Georgia registration of deaths statewide began in 1919 and was generally complied with by 1922. But there may be records at the local level. Unfortunately, marriage records in Georgia didn't record the parents of the bride and groom, so you won't be able to find direct evidence of his father's name there. You may have to build a case using indirect evidence, using techniques like the ones demonstrated in Dr. Thomas W. Jones' class Inferential Genealogy.
Dr. Jones explains that when we blindly accept the information given in a primary record, we are simply accepting the information stated in the record. But as he shows in his article Perils of Source Snobbery, primary sources can be wrong. We need to determine for ourselves if the stated relationships in a record are correct, or to answer the question in other ways if no single source contains the information we seek.
If you already know the cemetery, that's an excellent place to start. Is the cemetery a commercial one or a church cemetery? If it is associated with a church, that gives you a pointer to possible church records. If it is a public cemetery, see if you can find out who is listed as the plot owner and who else might be buried in the family plot, since those are usually other relatives. Do you know who is buried nearby?

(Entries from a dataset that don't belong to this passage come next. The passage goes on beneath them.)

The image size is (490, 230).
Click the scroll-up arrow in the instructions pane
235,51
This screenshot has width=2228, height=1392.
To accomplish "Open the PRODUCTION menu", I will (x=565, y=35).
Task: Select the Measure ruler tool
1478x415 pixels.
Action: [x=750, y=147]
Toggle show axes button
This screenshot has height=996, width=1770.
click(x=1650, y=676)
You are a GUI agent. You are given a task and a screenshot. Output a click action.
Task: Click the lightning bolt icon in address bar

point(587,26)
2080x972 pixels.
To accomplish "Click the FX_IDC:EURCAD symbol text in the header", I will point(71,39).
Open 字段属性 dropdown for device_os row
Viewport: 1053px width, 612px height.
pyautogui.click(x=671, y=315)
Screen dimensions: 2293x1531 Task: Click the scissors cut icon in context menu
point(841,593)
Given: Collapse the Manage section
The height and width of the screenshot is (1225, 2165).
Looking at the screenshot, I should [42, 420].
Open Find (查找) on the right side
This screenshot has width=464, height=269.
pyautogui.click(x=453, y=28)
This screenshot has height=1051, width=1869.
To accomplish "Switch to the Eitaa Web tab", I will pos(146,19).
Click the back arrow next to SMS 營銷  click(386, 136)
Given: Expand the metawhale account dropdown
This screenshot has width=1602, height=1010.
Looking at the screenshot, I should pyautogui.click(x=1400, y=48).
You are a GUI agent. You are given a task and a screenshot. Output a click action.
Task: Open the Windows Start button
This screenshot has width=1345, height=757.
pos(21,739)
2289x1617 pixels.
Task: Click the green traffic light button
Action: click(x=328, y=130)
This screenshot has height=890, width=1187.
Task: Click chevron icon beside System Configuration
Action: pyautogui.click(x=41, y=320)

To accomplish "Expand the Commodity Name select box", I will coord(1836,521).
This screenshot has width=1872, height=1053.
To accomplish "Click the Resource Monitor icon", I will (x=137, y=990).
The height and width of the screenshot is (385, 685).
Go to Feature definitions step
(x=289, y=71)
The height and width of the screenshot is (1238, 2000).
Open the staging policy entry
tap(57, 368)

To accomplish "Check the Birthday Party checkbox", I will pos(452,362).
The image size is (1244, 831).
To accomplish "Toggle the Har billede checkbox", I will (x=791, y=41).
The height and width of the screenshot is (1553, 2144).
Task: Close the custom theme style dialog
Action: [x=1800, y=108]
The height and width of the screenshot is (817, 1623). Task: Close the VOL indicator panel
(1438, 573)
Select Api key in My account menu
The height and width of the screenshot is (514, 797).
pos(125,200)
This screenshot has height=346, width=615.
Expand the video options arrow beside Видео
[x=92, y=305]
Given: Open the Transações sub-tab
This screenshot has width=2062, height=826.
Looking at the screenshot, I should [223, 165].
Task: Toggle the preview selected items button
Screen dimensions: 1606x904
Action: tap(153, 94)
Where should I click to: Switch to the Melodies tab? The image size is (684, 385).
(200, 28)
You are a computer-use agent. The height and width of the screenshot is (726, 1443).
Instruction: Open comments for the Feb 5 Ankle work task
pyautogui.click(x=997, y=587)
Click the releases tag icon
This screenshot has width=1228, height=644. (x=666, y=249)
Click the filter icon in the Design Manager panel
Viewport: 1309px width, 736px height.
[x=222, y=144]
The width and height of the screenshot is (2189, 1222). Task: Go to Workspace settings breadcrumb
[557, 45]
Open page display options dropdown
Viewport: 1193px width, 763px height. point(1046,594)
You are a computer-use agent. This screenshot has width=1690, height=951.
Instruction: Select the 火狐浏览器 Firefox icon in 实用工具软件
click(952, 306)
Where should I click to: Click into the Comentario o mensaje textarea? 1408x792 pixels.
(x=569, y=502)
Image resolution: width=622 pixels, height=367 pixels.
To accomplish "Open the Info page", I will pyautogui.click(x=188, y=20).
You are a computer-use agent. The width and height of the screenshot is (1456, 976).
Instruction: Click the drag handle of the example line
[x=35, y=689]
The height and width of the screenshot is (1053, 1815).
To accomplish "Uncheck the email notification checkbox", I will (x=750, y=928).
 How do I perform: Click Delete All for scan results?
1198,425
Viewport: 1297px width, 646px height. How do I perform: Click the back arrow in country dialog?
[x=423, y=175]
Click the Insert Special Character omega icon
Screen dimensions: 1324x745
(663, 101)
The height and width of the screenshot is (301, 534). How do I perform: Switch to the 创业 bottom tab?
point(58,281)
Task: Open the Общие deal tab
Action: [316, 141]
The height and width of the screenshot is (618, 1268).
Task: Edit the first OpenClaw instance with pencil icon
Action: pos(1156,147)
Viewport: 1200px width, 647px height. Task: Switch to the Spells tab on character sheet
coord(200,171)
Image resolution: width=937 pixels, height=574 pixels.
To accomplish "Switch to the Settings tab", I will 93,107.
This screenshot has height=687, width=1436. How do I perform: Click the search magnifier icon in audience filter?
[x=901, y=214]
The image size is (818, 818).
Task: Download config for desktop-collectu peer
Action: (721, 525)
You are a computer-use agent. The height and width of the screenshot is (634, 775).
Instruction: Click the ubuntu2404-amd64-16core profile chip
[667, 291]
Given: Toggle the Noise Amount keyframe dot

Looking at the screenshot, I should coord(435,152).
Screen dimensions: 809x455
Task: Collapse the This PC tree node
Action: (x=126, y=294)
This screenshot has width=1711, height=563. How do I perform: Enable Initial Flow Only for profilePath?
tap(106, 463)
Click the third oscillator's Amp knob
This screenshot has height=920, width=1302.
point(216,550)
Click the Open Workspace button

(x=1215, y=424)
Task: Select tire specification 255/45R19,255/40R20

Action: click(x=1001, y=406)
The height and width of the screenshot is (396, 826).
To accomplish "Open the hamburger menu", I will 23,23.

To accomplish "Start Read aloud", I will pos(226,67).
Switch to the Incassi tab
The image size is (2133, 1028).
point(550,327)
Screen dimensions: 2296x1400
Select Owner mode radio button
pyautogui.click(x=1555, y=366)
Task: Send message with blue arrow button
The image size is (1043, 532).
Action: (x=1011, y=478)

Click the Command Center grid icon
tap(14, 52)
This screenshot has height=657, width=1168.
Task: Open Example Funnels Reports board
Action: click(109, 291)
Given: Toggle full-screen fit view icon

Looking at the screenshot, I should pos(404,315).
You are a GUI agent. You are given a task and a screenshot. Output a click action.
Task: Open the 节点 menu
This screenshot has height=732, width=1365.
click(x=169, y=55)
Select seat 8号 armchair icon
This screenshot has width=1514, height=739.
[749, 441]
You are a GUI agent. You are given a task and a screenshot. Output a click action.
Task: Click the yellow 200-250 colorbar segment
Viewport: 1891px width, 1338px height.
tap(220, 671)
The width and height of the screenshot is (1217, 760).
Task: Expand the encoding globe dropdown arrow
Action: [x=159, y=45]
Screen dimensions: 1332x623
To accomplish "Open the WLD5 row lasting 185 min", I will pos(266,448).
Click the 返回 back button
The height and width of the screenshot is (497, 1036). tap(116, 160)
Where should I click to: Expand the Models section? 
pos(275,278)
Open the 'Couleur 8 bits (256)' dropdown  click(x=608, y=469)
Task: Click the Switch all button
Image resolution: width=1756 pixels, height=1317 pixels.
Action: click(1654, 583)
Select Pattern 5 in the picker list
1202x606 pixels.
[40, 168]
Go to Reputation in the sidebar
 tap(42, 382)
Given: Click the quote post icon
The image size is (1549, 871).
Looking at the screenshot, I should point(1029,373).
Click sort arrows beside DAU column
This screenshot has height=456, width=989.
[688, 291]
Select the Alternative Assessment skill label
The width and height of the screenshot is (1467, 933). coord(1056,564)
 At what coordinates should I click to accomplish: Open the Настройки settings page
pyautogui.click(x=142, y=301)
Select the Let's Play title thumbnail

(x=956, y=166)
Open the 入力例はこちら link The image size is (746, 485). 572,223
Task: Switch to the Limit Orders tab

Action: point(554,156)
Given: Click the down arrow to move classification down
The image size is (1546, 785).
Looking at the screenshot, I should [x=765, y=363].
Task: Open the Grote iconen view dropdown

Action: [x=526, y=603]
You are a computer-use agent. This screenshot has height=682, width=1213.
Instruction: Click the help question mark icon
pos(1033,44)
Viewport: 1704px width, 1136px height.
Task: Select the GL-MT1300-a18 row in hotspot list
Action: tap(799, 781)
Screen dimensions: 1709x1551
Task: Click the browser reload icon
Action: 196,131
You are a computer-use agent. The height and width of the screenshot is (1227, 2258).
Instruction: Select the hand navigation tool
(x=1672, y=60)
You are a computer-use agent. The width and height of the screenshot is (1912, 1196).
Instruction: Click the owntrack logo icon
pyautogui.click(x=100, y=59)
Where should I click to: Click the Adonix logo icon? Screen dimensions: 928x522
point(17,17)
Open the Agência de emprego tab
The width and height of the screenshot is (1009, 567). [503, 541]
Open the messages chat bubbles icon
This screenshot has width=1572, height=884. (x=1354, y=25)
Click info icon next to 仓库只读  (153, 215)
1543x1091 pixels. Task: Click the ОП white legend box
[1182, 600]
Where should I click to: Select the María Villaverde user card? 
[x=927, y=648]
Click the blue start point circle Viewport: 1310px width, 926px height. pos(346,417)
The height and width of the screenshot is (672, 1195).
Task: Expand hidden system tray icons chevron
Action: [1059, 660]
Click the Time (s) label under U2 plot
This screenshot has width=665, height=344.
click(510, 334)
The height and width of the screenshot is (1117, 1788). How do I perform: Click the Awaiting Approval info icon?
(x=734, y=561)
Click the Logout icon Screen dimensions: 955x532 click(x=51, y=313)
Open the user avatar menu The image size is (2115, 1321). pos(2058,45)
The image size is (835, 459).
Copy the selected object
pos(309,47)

If you haven't done so already, construct a timeline of your 3rd great-grandfather's life, putting all the events you know about in chronological order with a brief note about where you found the information. (You say he was pronounced dead by a doctor -- how do you know? If it's a story which has been passed down through the family, write a note as if you were explaining it to someone else, saying what you know and who told you, just to clarify everything in your mind.)
Keeping a list of sources with a Source Checklist helps you to keep track of what you've gathered already. Once you've assembled everything you already have, review it all again.
Start with a Map
When working in Georgia (or in any locality) it's important to be aware of the dates that county boundaries changed. The Newberry Library has a website for the Atlas of Historical County Boundaries. You can use the interactive map portion, and you have Google Earth, you can download the shape files. You can also find Georgia county chronologies. Wikipedia's articles on the modern counties will often tell you what counties are adjacent, and they'll have maps.
Study family groups, friends, associates, neighbors
Did your 3rd great-grandfather have siblings? Sometimes you can fill in the gaps in your information about a person by studying the entire family as a group.
See QuickLesson 11: Identity Problems & the FAN Principle for an example of what you can do by looking at a group instead of concentrating on just one named individual.
Another strategy you could use is a record checklist like the United States Record Selection Table in the FamilySearch Research Wiki. For records with information about parents and other family members, they suggest starting with:
Vital Records, Church Records, Census, Directories, Probate Records, Obituaries, Genealogies
and then to try
Bible Records, Newspapers, Emigration and Immigration, Adoptions
In the wiki, each one of these selections is linked to another article which will give you information and search tips for that kind of record.
It's a good idea to start with someone's death, where you have the most complete portrait of their life, and work backwards in time. But whatever line of inquiry you follow, try to move outwards from what you know rather than making large leaps. Be on the lookout for details that will make your 3rd-great-grandfather stand out from other people of the same name, especially if his name is a common one. This is where the FAN principle really shines -- the associates and neighbors, as well as family, will help distinguish him from his same-name sound-alikes.
Don't assume that people didn't get into the newspapers simply because they were poor and couldn't pay for a notice. In historical newspapers, editors were often on the lookout to fill 'the news hole' (whatever space was left over after the ads were placed) and news about our ancestors could appear in any town where relatives might be living, not just the immediate area where the deceased lived.
If you have access to newspapers from the period, look over entire issues of the papers to see how the town news is printed in the paper, and which towns are covered by the paper. Also check the newspaper directory at the Library of Congress to see which papers were published around that time, and check your online provider to see what papers are included in their collection. All it takes is a couple of missing issues for someone's obituary or funeral notice to be 'missing'.
For online collections, check the directory at The Ancestor Hunt, Georgia Online Historical Newspapers, or Wikipedia's List of online newspaper archives.